- WRITTEN PROBLEM: Can you reproduce, word for word, everything in the records from the start down to the line containing "Action: [x=632, y=637]", including that line?

- AVAILABLE DATA:
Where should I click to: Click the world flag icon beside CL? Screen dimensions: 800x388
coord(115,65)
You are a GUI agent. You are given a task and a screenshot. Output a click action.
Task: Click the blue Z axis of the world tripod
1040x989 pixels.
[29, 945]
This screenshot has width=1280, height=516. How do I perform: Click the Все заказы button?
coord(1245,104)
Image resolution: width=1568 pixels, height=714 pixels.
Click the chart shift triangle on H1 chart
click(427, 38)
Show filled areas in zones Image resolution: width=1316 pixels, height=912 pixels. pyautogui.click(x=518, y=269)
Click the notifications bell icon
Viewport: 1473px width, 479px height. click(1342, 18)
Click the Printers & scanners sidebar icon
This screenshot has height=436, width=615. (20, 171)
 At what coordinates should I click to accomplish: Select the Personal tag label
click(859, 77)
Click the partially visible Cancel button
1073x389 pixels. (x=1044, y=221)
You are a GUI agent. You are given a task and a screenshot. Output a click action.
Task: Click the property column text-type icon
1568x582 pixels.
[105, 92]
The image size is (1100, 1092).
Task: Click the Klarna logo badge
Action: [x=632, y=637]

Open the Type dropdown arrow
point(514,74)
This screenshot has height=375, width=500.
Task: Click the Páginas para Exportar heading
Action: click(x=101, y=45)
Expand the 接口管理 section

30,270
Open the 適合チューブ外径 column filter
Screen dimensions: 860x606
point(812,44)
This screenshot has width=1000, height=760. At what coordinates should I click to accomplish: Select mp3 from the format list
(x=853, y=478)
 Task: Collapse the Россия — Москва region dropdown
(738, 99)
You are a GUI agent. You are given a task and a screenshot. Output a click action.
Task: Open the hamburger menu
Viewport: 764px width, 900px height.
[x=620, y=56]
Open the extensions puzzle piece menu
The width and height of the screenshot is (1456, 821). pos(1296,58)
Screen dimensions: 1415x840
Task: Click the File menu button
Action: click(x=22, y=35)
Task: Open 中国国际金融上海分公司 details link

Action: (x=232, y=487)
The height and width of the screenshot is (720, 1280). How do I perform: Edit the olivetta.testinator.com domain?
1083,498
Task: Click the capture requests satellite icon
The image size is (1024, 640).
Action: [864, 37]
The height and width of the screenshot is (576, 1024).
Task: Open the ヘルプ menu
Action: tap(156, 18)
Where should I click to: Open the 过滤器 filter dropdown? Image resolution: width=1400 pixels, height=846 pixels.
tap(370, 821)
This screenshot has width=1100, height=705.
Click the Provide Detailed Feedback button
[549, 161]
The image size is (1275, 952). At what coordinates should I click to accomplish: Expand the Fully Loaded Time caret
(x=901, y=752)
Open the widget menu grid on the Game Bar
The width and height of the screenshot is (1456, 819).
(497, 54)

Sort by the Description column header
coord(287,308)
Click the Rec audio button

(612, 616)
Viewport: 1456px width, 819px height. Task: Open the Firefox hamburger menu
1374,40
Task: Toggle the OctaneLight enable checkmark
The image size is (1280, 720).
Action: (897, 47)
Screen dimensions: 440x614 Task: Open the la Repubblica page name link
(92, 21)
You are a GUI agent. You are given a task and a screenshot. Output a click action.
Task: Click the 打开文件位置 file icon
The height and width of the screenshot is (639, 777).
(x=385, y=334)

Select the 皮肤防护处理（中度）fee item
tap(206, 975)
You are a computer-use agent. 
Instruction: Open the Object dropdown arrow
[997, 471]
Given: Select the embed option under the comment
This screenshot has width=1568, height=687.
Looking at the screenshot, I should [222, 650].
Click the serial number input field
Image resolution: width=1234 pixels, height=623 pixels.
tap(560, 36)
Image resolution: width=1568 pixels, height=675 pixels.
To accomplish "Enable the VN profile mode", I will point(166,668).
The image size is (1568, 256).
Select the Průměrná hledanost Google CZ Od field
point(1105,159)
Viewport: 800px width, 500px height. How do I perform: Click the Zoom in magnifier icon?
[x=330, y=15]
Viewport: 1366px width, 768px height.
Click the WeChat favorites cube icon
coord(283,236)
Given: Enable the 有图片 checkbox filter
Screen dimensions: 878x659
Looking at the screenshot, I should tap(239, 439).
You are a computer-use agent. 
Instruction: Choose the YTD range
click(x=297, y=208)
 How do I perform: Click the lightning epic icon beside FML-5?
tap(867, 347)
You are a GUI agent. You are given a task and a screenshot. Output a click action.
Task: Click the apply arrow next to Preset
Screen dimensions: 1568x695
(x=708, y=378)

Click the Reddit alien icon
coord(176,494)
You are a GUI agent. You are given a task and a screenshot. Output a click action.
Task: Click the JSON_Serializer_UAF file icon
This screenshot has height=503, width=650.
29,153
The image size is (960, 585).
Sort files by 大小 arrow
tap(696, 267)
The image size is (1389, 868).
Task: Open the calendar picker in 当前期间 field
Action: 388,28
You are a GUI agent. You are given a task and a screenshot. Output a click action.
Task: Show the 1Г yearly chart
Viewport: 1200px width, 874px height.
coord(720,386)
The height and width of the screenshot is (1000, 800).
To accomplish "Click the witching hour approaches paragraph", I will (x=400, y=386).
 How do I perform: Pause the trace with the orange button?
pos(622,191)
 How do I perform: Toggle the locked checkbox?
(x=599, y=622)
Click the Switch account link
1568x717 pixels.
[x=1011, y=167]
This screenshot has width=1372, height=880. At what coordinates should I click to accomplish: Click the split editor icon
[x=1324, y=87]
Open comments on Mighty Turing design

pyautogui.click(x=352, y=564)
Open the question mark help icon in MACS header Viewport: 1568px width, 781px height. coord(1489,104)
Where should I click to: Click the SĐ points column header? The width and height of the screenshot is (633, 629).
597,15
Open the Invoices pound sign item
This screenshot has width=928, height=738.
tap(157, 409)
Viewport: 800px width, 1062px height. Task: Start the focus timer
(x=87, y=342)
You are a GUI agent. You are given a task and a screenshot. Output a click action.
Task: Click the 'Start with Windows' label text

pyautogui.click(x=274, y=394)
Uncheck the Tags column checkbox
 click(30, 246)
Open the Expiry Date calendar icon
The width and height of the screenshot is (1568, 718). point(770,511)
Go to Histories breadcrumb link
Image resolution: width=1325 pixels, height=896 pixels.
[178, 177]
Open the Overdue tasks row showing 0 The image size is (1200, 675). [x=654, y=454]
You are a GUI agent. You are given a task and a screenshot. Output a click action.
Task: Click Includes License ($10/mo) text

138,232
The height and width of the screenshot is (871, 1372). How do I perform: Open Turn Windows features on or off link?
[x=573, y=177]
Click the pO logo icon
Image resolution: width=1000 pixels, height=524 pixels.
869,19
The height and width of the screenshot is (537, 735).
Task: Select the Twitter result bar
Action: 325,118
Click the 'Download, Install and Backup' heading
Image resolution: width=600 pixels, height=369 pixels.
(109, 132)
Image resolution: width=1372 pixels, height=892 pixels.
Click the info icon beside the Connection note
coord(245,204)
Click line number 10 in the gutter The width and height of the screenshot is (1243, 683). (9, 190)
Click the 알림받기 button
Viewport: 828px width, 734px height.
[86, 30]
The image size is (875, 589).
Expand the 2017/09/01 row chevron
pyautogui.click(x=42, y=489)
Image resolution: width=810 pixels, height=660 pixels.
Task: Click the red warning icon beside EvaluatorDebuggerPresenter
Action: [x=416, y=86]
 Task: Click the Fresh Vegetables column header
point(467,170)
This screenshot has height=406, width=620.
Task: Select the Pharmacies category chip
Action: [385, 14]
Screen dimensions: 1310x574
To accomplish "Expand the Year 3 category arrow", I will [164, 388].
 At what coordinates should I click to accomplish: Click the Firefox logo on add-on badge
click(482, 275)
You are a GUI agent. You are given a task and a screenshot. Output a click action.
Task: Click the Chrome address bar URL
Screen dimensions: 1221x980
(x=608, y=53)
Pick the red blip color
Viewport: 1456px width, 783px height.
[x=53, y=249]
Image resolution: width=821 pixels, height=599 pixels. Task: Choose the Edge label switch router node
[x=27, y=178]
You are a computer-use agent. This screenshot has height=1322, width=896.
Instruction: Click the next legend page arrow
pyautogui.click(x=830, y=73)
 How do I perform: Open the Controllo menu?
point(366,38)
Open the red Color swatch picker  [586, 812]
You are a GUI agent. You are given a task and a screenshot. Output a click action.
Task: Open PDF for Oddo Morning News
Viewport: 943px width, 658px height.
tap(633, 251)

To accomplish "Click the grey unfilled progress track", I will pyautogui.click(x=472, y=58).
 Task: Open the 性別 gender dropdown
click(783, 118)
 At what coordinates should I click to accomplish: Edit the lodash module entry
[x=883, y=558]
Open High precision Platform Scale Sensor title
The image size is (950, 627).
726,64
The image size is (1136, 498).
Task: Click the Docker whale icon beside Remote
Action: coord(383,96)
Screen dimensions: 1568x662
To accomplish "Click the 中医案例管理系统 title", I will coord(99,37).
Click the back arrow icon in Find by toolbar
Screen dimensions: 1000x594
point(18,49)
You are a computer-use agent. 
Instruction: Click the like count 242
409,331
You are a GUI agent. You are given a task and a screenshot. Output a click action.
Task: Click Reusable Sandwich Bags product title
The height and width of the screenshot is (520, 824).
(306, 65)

- SOLUTION TO THIS PROBLEM:
Where should I click to: Click the world flag icon beside CL? Screen dimensions: 800x388
coord(115,65)
You are a GUI agent. You are given a task and a screenshot. Output a click action.
Task: Click the blue Z axis of the world tripod
1040x989 pixels.
[29, 945]
This screenshot has width=1280, height=516. How do I perform: Click the Все заказы button?
coord(1245,104)
Image resolution: width=1568 pixels, height=714 pixels.
Click the chart shift triangle on H1 chart
click(427, 38)
Show filled areas in zones Image resolution: width=1316 pixels, height=912 pixels. pyautogui.click(x=518, y=269)
Click the notifications bell icon
Viewport: 1473px width, 479px height. click(1342, 18)
Click the Printers & scanners sidebar icon
This screenshot has height=436, width=615. (20, 171)
 At what coordinates should I click to accomplish: Select the Personal tag label
click(859, 77)
Click the partially visible Cancel button
1073x389 pixels. (x=1044, y=221)
You are a GUI agent. You are given a task and a screenshot. Output a click action.
Task: Click the property column text-type icon
1568x582 pixels.
[105, 92]
The image size is (1100, 1092).
Task: Click the Klarna logo badge
Action: [x=632, y=637]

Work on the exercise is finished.